At the virtual event, they had in a medical expert, Dr. Angela Branch from University of Rochester, to answer any questions that people had. Community members were also encouraged to share their own stories and experiences. They even had grocery store gift cards for attendees; Lewis says “we value people’s time.”

But it doesn’t just stop with that program, which Lewis called a success, receiving “lots of positive feedback.” Lewis says the pandemic has kicked their programs into high gear, and the Theta Omega Sigma chapter aims to make lasting changes, that go as long as their roots are deep.

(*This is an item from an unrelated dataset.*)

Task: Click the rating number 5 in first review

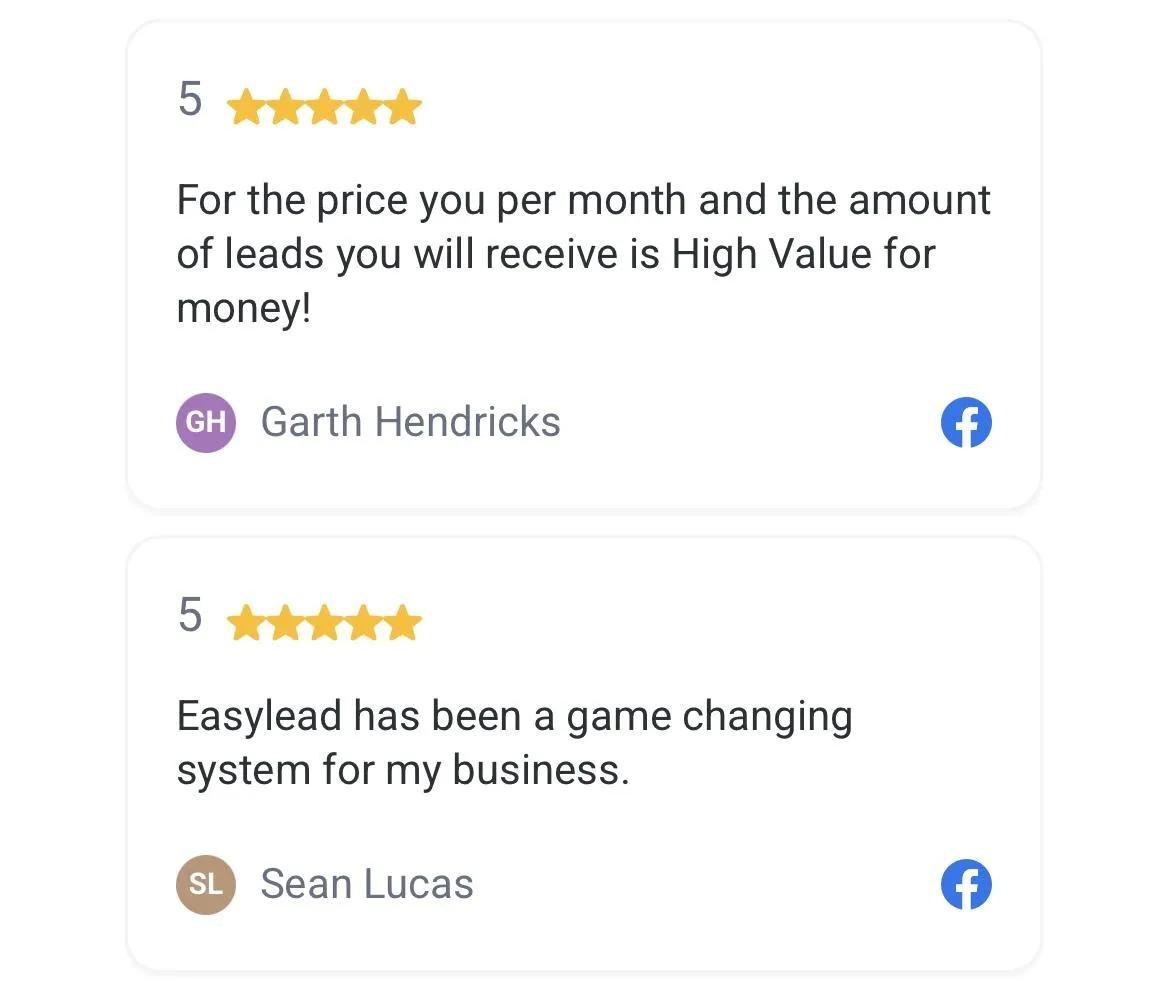Action: coord(190,98)
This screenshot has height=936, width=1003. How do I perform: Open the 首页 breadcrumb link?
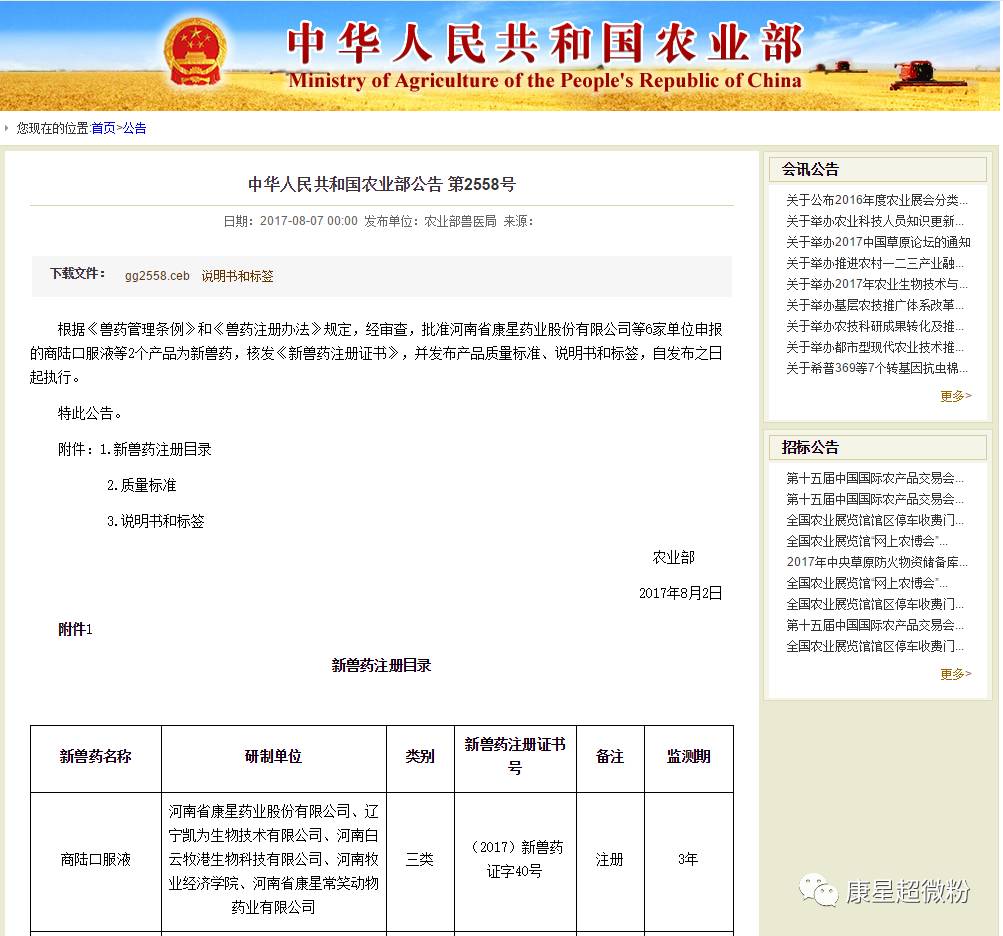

“If we don’t address (these issues), they will continue to persist, and at some point we have to be intentional about our work,” Lewis said. “we have to be intentional about the ways in which we’re combating these issues, really from a systemic level. If we’re just doing work from a programmatic front, that’s just putting a Band-Aid on, it’s an immediate fix… That’s the work the foundation is looking to do.

“We want to help people reach self-actualization,” she said. “We know that there’s inequities, we know that there are marginalized communities, but how do we overcome that? What kind of changes need to happen at the local, state, and federal level to help address these issues? That’s what we’re looking to do.”